*ROWS*
━━━━━━━━━━━━━━━━

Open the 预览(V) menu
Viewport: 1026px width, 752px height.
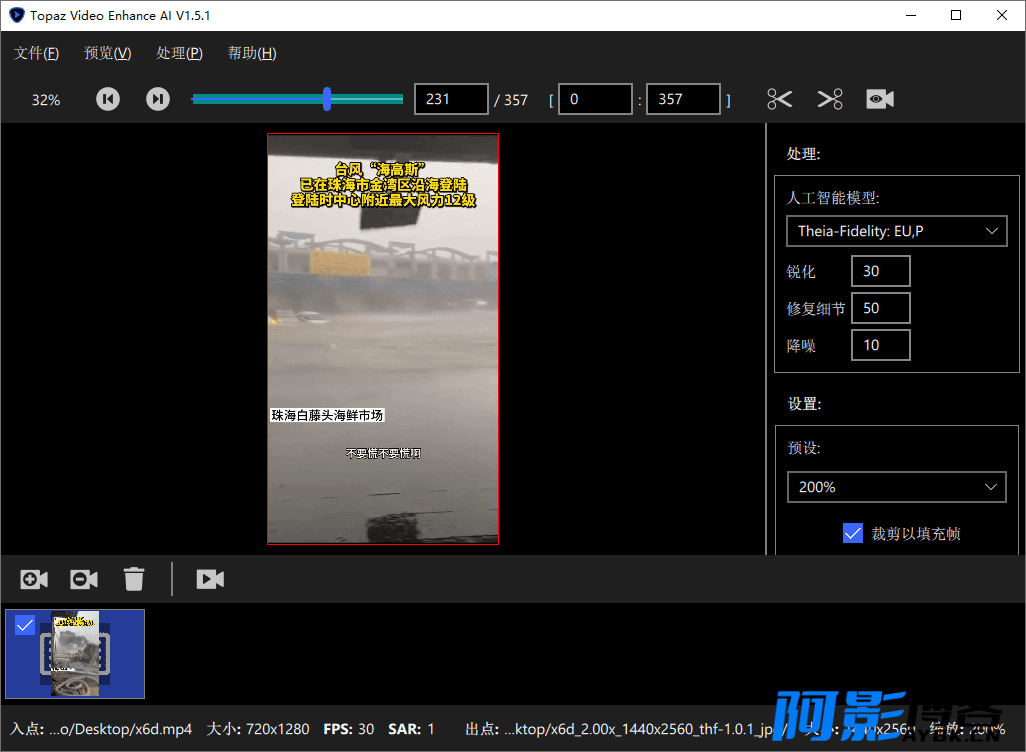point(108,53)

━━━━━━━━━━━━━━━━

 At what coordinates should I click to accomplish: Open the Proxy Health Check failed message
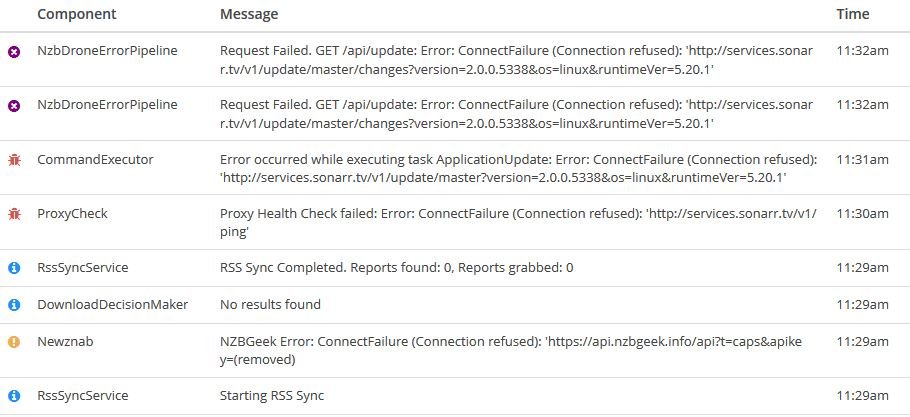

━━━━━━━━━━━━━━━━

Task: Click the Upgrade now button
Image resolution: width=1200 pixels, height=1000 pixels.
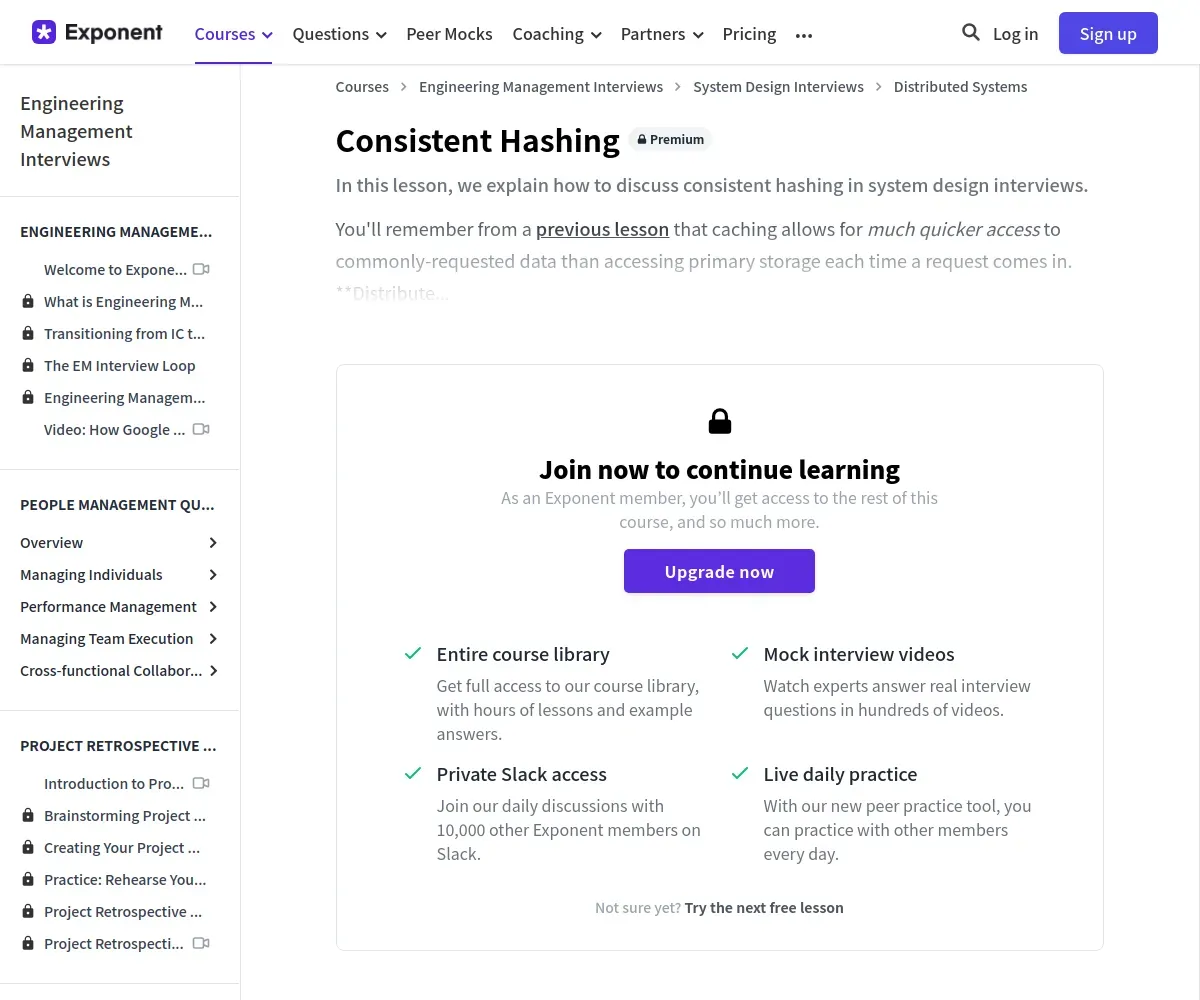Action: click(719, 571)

━━━━━━━━━━━━━━━━

*TASK DETAILS*
Please edit the records starting with the line with "Open the 预览(V) menu" and going on through the line with "point(108,53)", replacing "menu" with "dropdown list" and leaving everything else unchanged. Give back only those lines, and leave the pictures out.

*THE OUTPUT*
Open the 预览(V) dropdown list
Viewport: 1026px width, 752px height.
point(108,53)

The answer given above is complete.